Who said the century-old Yankees-Red Sox rivalry was limited to baseball? The two historic teams are at it again, not for the American League Championship, but this time they’re competing for the title of most accessible stadium in the Northeast.
In the late 1990s, both Fenway Park and the old Yankee Stadium failed to fully meet the needs of spectators with disabilities hoping to enjoy a ball game and a box of Cracker Jacks. As is often the case, the two teams took two different approaches to address a common problem: the Red Sox renovated and the Yankees constructed a new stadium.
The new Yankee Stadium features 1,500 wheelchair-accessible seats and 530 companion seats as well as aisle transfer seats featuring removable armrests. Some wheelchair-accessible seating areas provide electrical outlets. The director of Disabled Services at Yankee Stadium was unavailable for comment; however, according to the Yankees’ Guide for Guests with Disabilities, “Wheelchair accessible and aisle transfer seats are available at various price points and locations and include Yankees Premium seat locations.” Accessible seating accommodates not only guests who use wheelchairs, but also those who with sight or hearing impairments.

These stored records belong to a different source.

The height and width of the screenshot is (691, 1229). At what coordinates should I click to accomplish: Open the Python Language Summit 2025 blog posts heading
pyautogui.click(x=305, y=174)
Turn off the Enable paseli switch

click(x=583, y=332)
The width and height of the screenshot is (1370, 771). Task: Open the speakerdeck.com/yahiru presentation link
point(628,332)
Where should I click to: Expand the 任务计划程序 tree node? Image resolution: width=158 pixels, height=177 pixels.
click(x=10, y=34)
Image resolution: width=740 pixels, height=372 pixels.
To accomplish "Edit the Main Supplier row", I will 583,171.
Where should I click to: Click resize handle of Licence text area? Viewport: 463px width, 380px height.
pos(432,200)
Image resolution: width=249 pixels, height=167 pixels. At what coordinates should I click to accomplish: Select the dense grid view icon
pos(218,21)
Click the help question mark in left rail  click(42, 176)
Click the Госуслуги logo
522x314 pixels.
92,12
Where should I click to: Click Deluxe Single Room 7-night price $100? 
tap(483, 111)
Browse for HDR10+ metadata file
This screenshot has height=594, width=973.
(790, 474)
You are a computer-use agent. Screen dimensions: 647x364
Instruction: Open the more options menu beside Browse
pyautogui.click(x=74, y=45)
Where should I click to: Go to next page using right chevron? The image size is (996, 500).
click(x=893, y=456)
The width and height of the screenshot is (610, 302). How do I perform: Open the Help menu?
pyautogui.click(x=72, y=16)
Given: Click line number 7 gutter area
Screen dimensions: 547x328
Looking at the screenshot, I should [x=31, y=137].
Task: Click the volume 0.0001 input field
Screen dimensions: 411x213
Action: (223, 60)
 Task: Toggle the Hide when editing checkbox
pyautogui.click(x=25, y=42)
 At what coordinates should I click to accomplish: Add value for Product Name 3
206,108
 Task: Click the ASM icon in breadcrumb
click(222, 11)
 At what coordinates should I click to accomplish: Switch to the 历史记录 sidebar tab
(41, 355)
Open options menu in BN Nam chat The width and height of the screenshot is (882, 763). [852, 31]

Like many newer stadiums, Yankee Stadium provides two open-captioning video boards as well as closed captioning on other screens throughout the stadium. Concession stands provide Braille and large print menus, and as part of a pilot program, nearly 50 locations feature induction loops, which are cables that create a magnetic field that can be picked up by hearing aids so a sound source can be transmitted clearly.
All restrooms at the stadium are wheelchair accessible and located on all levels. Additionally, the stadium features 12 family-assist restrooms throughout the stadium.
Yankee Stadium is the only Major League Baseball stadium that has implemented wheelchair lifts in both dugouts. This enables all aspects of stadium tours to be fully accessible to visitors with mobility impairments. In addition, inclined platform wheelchair lifts provide wheelchair access to the playing field and 16 public elevators throughout the stadium provide access to every area and level of the stadium.
This model of accessibility evolved out of the multifarious collaborations between Yankee Stadium and other organizations, including the Department of Justice, United Spinal Association, Americans with Disabilities Act officials, and the architects from Populous (formerly HOK Sport). Furthermore, through consultants at Accessibility Services, the Yankees organized outreach meetings with the community and various organizations to attain input on requests and concerns pertaining to the stadium’s accessibility.
The old Yankees Stadium may hold a special place in the hearts of Yankees fans, but in terms of accessibility, it doesn’t hold a candle to the new Yankee Stadium, whose features provide the opportunity for a first-rate experience for spectators with disabilities.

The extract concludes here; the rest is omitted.